Recycling company and scrapyard owner Lee Hazel has been ordered to pay nearly £2m under a confiscation order, the money he made from running an illegal waste site in Wiltshire.
In February 2016, Hazel received an 18-month prison sentence, suspended for two years for running an illegal waste operation. At the time, the court heard from the Environment Agency that it had closed Hazel’s site and that the O-licence for the company involved, Melksham Metals, had been revoked.
In July this year, Hazel appeared before Swindon Crown Court and was warned he would face an eight-year prison sentence if he failed to pay the full amount required by the confiscation order made under the Proceeds of Crime Act 2002.
This amount was originally £2.74m but Hazel’s lawyers appealed against this and it has been reduced to £1.99m. This was because the court ruled it had been wrong to include a figure for VAT when calculating how Hazel had benefited.
The ruling marks the conclusion of a five-year investigation into Hazel and Melksham Metals by the Environment Agency and Wiltshire Police.
Hazel was warned on several occasions about unlawful waste activities, including illegal disposal of waste on farmland, and processing waste without an environmental permit. He is owner and sole director of Melksham Metals.
An Environment Agency spokesperson said: “These were serious offences committed by a waste operator who has little respect for the law and the environment. He was motivated by financial gain and carried out unauthorised activities over a number of years. The case should serve as a warning to anyone in the waste industry who thinks they can flout the law.”
Hazel was first caught in August 2011 after an enforcement officer from Wiltshire Council found various waste materials including chalky stone, tarmac road planings and concrete pipes dumped in fields beside the disused Wiltshire to Berkshire canal.
Environment Agency officers visited Queenfield Farm in September that year, where they saw one of the company’s trucks laden with stone waste enter the farm. Waste transfer fines – small particles of waste – were also seen. The officer followed a line of chalky liquid in the road outside the farm back to Station Yard, Melksham Metals’ site, and reported the incident to the Environment Agency. The Environment Agency requested copies of waste transfer notes from Hazel for the previous two years. He claimed the company had never tipped waste at the farm and said the truck had been taking the waste to a permitted site in Chippenham.

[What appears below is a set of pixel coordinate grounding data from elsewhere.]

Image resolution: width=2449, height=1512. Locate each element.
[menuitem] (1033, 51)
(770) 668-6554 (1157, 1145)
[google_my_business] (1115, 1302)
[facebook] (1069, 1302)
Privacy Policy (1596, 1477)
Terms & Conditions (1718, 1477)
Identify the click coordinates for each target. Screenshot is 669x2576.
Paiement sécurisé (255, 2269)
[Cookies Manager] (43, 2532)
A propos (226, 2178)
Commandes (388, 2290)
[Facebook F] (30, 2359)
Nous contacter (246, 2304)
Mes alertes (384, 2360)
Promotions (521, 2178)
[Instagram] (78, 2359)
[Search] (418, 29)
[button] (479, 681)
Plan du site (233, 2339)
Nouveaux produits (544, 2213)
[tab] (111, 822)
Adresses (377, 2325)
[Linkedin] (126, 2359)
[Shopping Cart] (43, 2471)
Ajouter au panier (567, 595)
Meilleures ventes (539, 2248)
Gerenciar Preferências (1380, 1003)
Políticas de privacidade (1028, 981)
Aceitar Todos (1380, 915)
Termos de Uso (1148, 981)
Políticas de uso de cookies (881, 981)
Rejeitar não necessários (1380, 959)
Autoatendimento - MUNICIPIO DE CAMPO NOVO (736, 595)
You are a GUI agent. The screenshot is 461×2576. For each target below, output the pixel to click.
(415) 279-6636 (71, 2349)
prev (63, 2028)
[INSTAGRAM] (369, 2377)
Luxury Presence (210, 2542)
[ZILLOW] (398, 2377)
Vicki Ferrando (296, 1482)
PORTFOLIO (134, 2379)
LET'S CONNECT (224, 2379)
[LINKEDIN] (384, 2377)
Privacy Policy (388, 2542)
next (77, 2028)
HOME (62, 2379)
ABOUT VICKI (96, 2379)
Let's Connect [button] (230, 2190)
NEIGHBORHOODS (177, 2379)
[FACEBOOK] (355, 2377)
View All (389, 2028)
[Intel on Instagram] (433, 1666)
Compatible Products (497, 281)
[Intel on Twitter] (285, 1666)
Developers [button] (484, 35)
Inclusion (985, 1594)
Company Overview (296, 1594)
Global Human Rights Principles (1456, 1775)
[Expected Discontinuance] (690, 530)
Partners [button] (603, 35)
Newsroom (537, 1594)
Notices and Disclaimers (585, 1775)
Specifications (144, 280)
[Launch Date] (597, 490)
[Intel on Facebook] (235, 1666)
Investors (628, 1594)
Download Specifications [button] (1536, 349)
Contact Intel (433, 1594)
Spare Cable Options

This contradicted what the driver had told officers.
The February 2016 hearing followed two earlier trials at Swindon in 2014, when Hazel and the company were found guilty of dumping waste.
In November 2015, Hazel and his firm pleaded guilty to a further five charges each relating to unauthorised waste activities. They admitted the unauthorised treatment of controlled waste at Station Yard from 2004 to 2008, breaching a waste control licence, operating a regulated facility without a permit and having waste without authorisation.